Près d'un million de demandes d’asile d'Afghans ont été déposées au sein de l'UE entre 2013 et 2024.
L’Europe n’a pas d’autre choix que de parler au gouvernement taliban du renvoi vers l’Afghanistan des demandeurs d’asile déboutés, a déclaré jeudi le commissaire européen chargé des migrations, défendant une réunion prévue à Bruxelles que les critiques accusent de trahir les valeurs du bloc.
La Commission européenne a invité des responsables talibans à des discussions dans le cadre d’une offensive contre la migration irrégulière et pour renforcer les expulsions, alors même qu’elle ne reconnaît pas officiellement l’administration talibane.

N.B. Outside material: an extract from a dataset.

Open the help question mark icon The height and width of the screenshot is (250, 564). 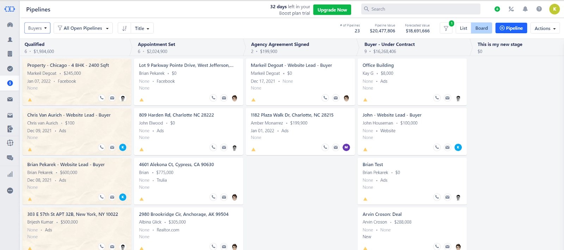539,9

"On ne peut pas se permettre de ne pas parler à ces gens si l’on veut améliorer la situation", a déclaré aux journalistes Magnus Brunner, le commissaire européen aux Migrations. Les responsables talibans n’ont pas encore obtenu de visas pour se rendre en Belgique et aucune date n’a été fixée pour la réunion, mais celle-ci provoque déjà un tollé à Bruxelles.
Les gouvernements européens ont fermé leurs ambassades à Kaboul lorsque les autorités talibanes sont revenues au pouvoir en 2021 et ont imposé leur interprétation stricte de la loi islamique.

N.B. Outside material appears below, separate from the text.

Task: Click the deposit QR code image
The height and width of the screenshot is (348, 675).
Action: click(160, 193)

Les femmes doivent être presque entièrement couvertes lorsqu’elles sortent de chez elles et se voient interdire l’accès à de nombreux lieux publics, notamment les parcs et les salles de sport, tandis que la scolarisation des filles s’arrête à 12 ans.
Les organisations de défense des droits humains ont mis en doute la légalité et l’éthique du renvoi de migrants vers un pays en pleine grave crise humanitaire, où des millions de personnes sont confrontées à la faim et à des difficultés économiques, selon les Nations unies.
Mais Magnus Brunner a affirmé que ces discussions ne revenaient pas à reconnaître le "régime taliban" et qu’il était dans l’intérêt de l’Europe de les mener, citant l’intérêt manifesté par de nombreux États membres."Il est important de leur parler, ne serait-ce que pour améliorer la situation des Européens, mais aussi celle des demandeurs d’asile", a-t-il ajouté.
Le gouvernement belge a indiqué à l’agence de presse AFP que la Commission lui avait communiqué les noms des responsables talibans appelés à faire partie de la délégation, permettant aux services de sécurité de lancer les vérifications, mais qu’il n’avait pas encore reçu de demandes de visa de leur part.
Les gouvernements européens cherchent à durcir leur ligne en matière de migration alors que l’opinion publique se raidit, alimentant les progrès électoraux de l’extrême droite sur tout le continent. Avec la baisse des arrivées de migrants, l’attention à Bruxelles se tourne vers l’amélioration du système de rapatriement.
Les pays de l’UE ont reçu environ un million de demandes d’asile déposées par des Afghans entre 2013 et 2024, selon l’agence de données du bloc. Environ la moitié seulement ont été acceptées sur cette période.
Environ 20 des 27 États membres de l’UE ont exprimé, dans une lettre l’an dernier, leur intérêt pour le renvoi vers l’Afghanistan de certains migrants n’ayant pas le droit de rester, en particulier ceux condamnés pour des infractions pénales. Certains pays sont passés à l’acte, l’Allemagne ayant expulsé plus de 100 Afghans condamnés pour des infractions pénales depuis 2024.